Mais c'est vrai que les pharmacies devraient passer par Mon Espace Santé qui marche super bien, et qui est public contrairement à Doctolib.
Modifié le 11/12/2024 à 17h58
Je suis en plein dans un parcours de soins, où j'ai subi une opération chirurgicale dans une clinique privée.
Rendez-vous via Doctolib avec le chirurgien. Mais ce chirurgien intervient dans plusieurs hôpitaux et cliniques.
Il m'a communiqué une adresse mail pour le contacter directement pour le suivi post-op. Et c'est.. une adresse gmail
Ma pharmacie, rebelote, une adresse gmail
Pourtant, ça ne serait pas compliqué de les informer et former, et surtout les obliger à ne pas utiliser ce type de messagerie. Quand j'ai donné un mail à la secrétaire du chirurgien, un alias unique avec mon nom de domaine,
cela a aiguisé sa curiosité et je lui ai expliqué en 2 minutes les raisons. Elle a très bien compris et était même curieuse.
Je n'ai pas envie de froisser sa sainteté mon chirurgien pendant ma convalescence, mais quand je le reverrai pour le dernier rdv dans 4 mois, je lui expliquerai que gmail, pour le pro, c'est le mal.
Aujourd'hui à 18h49
YouTube était un des seul algo de recommandation qui fonctionnait bien pour moi : plus d'une fois, j'ai eu des suggestions juste comme il faut sur chaîne que je connaissais pas.

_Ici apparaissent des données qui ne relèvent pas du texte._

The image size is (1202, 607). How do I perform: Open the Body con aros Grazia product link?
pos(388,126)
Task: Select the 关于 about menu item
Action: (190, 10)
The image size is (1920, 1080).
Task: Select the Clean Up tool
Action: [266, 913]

Mais depuis un temps,j'ai des reco très loin de mes sujets habituels. Là où ça a commencer à devenir flippant c'est lorsque j'ai compris que c'était lié à la vie de mon entourage, sans forcément que j'interagissent avec eux. Ca serait une fois ou deux, mais c'est bien plus.
Je ne sais pas comment cela fonctionne précisément, mais je n'ose plus consulter la page de reco. Il y a quelques semaines j'ai envoyé un feedback à google en ce sens.
Pas de retour mais tout revenu à la "normal" pendant un temps...
Note: même topo pour Google News et YouTube musique.
Bref si en plus le corps médical demande à nourrir tout cela pas glop
Aujourd'hui à 19h03
Si vous voulez creuser le sujet, allez donc faire un tour sur le code source de votre cimplémentaire santé. Il y a de fortes chances pour qu'il y ait des scripts de tracking (dont ceux de Google) voire un Recaptcha (qui appartient à Google) obligatoire pour accéder au service...
Aujourd'hui à 19h42
-messagerie MSSanté entre médecins
- télé expertise Omnidoc
- et même depuis quelques mois la messagerie Doctolib avec les patients.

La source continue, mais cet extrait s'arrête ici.